Laparoscopic gastrojejunostomy with laparoscopic-assisted percutaneous endoscopic gastrostomy for superior mesenteric artery syndrome with dysphagia: a case report

The term SMA syndrome denotes a mechanical obstruction of the duodenum between the SMA and aorta. This syndrome can result in symptoms such as epigastralgia, abdominal distension, and vomiting of bile as a result of compression of the third portion of the duodenum between the SMA and aorta [1,2,3]. Characteristic manifestations include rapid weight loss, kyphosis, and abdominal aortic aneurysms. These patients may be bedridden for long periods, necessitating surgery [4,5,6]. Radiologic studies such as upper gastrointestinal barium study and abdomen CT are useful for diagnosing SMA syndrome [7]. CT imaging shows a mechanical obstruction of the duodenum between the SMA and aorta. The angle between the aorta and SMA is less than 25° and aorto-mesenteric distance less than 8 mm [8, 9]. Our patient met these criteria.

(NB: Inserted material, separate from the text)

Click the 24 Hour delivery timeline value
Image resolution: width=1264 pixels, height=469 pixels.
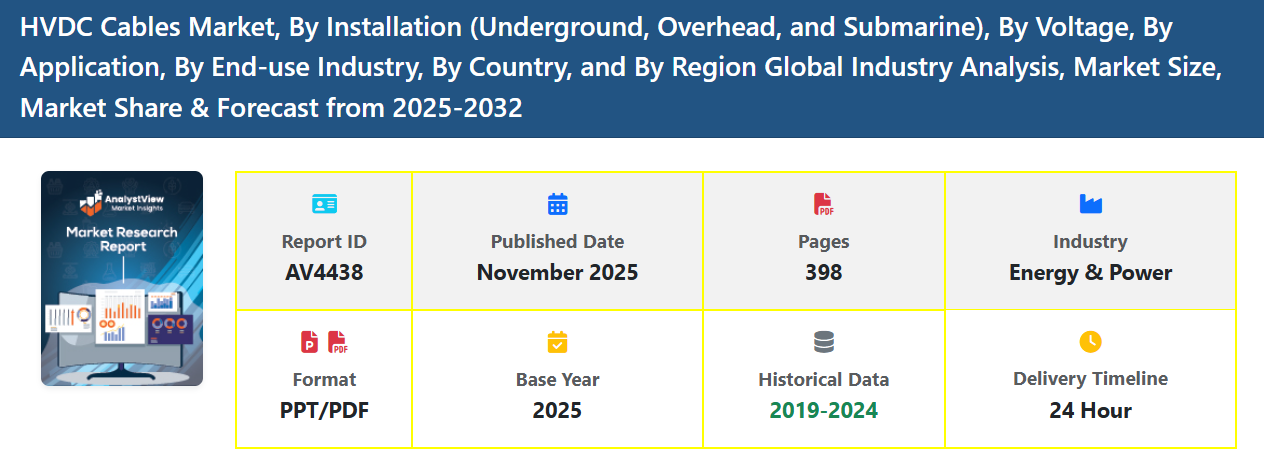1090,410

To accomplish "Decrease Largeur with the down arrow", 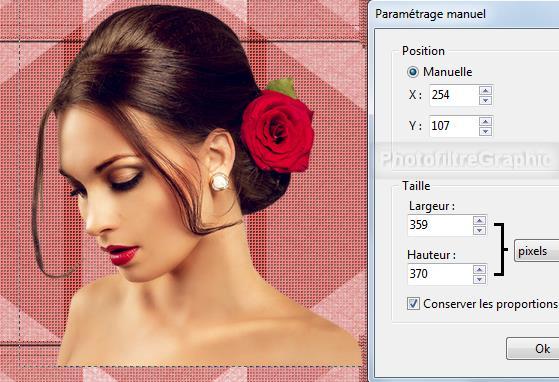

The treatment of choice for SMA syndrome is conservative, with total parenteral or enteral nutrition. This approach can promote an increase in the amount of fat in the retroperitoneum and mesentery. However, surgical intervention is needed if the patient’s condition does not improve with, or SMA syndrome recurs after, conservative treatment. Duodenojejunostomy, gastrojejunostomy, duodenum mobilization, and anterior transposition of the duodenum are recognized operative treatments for SMA syndrome. Recently, laparoscopic gastrojejunostomy or duodenojejunostomy has been performed on patients with SMA syndrome. In 1998, Gersin and Heniford reported the first laparoscopic duodenojejunostomy for SMA syndrome [10]. Currently, the most commonly performed laparoscopic procedure for SMA syndrome is laparoscopic duodenojejunostomy [11], whereas laparoscopic gastrojejunostomy is performed on patients with advanced gastric cancer and pyloric stenosis [12]. Because we have considerable experience of laparoscopic gastrojejunostomy for unresectable advanced gastric cancer, we elected to perform a laparoscopic gastrojejunostomy in the present case. Reduced port or single-incision laparoscopic surgery (SILS) has been adopted for management of SMA syndrome [7, 13]. However, the indications for SILS are controversial. Some studies have failed to demonstrate that SILS is superior to a conventional laparoscopic approach [14, 15]. In contrast, there have been several reports of favorable outcomes with SILS [16,17,18,19]. In the present case, we performed conventional laparoscopic surgery with five ports because we needed to close the common point of entry of the gastrojejunostomy and Braun anastomosis with a hand-sewn continuous running suture.

Additionally, we performed laparoscopic-assisted percutaneous endoscopic gastrostomy after creating the gastrojejunostomy. Laparoscopic-assisted percutaneous endoscopic gastrostomy is useful in minimizing inadvertent puncture of other organs and dealing with internal and external bleeding from the stomach. Moreover, this approach results in less postoperative pain and wound infection than does open gastrostomy. It also provides a satisfactory visual field during the procedure. Carlos et al. reported performing laparoscopic–percutaneous combined gastrostomy on 17 patients [20]. They found that this procedure is fast, feasible, safe, and cost effective. A laparoscopic-assisted approach enables safe construction of a percutaneous endoscopic gastrostomy after gastrojejunostomy.